# Lump on puppy's lower stomach, right side



## andyACEcandy (Dec 14, 2007)

My puppy is acting normal, no pain, reaaaaaally energetic and eats and drinks normally.

However, while rubbing her belly today, I noticed a small lump on the lower part of her stomach about half an inch away from the vagina. It is on the right side... lower part of stomach. If I rub it, she doesn't feel any pain or anything and just acts like nothing is happening. It doesn't feel like a ball or anything... it's kind of just like a lump, doesn't move too much it's just there.
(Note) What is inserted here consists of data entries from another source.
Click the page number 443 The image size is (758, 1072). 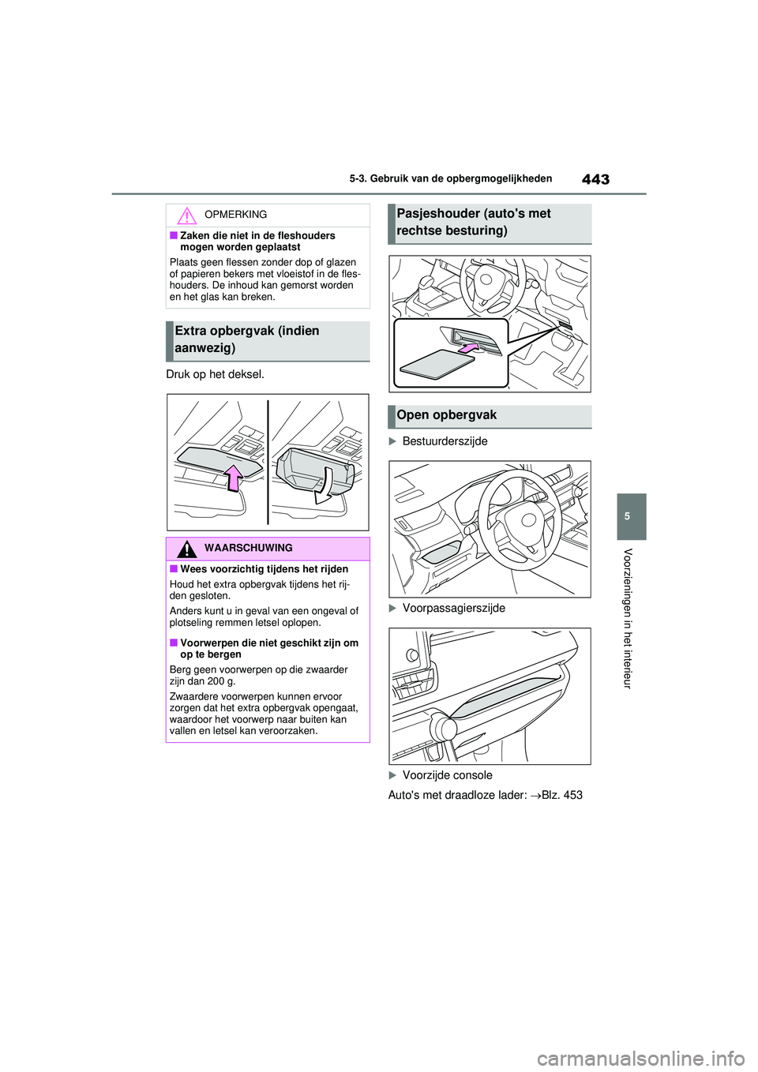pyautogui.click(x=595, y=179)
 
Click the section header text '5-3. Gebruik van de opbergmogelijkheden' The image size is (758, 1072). pyautogui.click(x=450, y=178)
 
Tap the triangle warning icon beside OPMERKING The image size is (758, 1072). pyautogui.click(x=186, y=216)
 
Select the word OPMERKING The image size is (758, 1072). pyautogui.click(x=235, y=215)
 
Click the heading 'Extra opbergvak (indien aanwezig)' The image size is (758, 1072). pyautogui.click(x=247, y=339)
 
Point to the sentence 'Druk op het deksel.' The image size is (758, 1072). pyautogui.click(x=215, y=374)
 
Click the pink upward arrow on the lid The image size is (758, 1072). pyautogui.click(x=233, y=477)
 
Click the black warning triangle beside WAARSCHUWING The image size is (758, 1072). pyautogui.click(x=186, y=549)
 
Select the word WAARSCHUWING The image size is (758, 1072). pyautogui.click(x=248, y=548)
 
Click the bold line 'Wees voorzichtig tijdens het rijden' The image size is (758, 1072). pyautogui.click(x=264, y=569)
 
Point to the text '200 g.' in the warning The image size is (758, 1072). pyautogui.click(x=221, y=681)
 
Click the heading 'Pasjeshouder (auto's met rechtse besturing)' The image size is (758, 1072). pyautogui.click(x=474, y=222)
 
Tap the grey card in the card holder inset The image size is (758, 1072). pyautogui.click(x=437, y=364)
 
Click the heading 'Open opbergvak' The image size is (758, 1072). pyautogui.click(x=447, y=415)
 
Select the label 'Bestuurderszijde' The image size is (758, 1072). pyautogui.click(x=445, y=441)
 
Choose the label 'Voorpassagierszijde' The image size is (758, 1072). pyautogui.click(x=453, y=608)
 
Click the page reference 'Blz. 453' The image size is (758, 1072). pyautogui.click(x=561, y=795)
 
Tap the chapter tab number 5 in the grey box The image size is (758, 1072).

What could this be? She gets spayed in 2 weeks..... could it be ovaries or something coming in? I don't know too much about it, but I'm hoping if it's anything bad, the vet can just remove it during spay surgery.
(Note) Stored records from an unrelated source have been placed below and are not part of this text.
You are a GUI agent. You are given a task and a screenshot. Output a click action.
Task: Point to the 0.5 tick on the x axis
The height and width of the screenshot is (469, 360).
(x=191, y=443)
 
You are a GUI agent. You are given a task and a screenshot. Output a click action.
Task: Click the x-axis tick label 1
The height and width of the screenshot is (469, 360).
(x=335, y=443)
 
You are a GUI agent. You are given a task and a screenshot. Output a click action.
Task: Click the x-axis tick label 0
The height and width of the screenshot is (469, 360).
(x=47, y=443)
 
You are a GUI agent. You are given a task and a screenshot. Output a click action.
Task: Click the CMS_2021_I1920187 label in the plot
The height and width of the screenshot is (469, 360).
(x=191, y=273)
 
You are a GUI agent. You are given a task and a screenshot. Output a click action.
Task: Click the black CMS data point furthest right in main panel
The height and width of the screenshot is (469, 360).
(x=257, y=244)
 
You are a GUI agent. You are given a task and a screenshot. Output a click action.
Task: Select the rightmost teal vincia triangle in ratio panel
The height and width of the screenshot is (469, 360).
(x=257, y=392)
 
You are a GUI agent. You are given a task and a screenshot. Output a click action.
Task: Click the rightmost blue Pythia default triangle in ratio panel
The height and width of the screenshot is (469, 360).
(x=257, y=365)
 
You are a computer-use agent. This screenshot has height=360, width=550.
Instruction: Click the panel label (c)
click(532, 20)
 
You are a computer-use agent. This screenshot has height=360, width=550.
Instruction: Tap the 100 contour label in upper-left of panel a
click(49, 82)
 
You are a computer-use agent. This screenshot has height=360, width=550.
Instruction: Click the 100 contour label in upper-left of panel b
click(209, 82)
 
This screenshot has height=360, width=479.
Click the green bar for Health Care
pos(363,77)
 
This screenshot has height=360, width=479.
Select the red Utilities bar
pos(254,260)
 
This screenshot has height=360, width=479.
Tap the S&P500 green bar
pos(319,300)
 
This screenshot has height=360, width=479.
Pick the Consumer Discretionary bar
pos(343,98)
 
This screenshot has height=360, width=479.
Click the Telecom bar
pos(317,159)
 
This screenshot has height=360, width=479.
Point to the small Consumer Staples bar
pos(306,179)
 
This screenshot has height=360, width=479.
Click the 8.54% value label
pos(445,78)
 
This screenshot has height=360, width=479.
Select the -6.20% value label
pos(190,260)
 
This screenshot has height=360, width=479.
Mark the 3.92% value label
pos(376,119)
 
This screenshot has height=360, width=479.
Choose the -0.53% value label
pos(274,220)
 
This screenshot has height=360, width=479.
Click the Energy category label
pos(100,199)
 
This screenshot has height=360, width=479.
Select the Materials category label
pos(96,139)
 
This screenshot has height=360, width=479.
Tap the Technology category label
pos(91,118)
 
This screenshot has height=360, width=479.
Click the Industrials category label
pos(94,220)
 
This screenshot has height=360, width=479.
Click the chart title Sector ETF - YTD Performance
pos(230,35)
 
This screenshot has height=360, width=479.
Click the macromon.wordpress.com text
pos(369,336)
Again, she is in no pain whatsoever


----------



## Shalva (Mar 23, 2007)

andyACEcandy said:


> My puppy is acting normal, no pain, reaaaaaally energetic and eats and drinks normally.
> 
> However, while rubbing her belly today, I noticed a small lump on the lower part of her stomach about half an inch away from the vagina. It is on the right side... lower part of stomach. If I rub it, she doesn't feel any pain or anything and just acts like nothing is happening. It doesn't feel like a ball or anything... it's kind of just like a lump, doesn't move too much it's just there.
> 
> ...


could be a hernia, I am glad you have a vet appointment scheduled I would want that looked at as a hernia can be dangerous especially if it is not reduceable.... you might consider having your vet take a look at it and not wait the two weeks. just my opinion
s


----------



## andyACEcandy (Dec 14, 2007)

Taking her in at 2 tomorrow

What happens if it is a hernia? surgery?


----------



## Shalva (Mar 23, 2007)

andyACEcandy said:


> Taking her in at 2 tomorrow
> 
> What happens if it is a hernia? surgery?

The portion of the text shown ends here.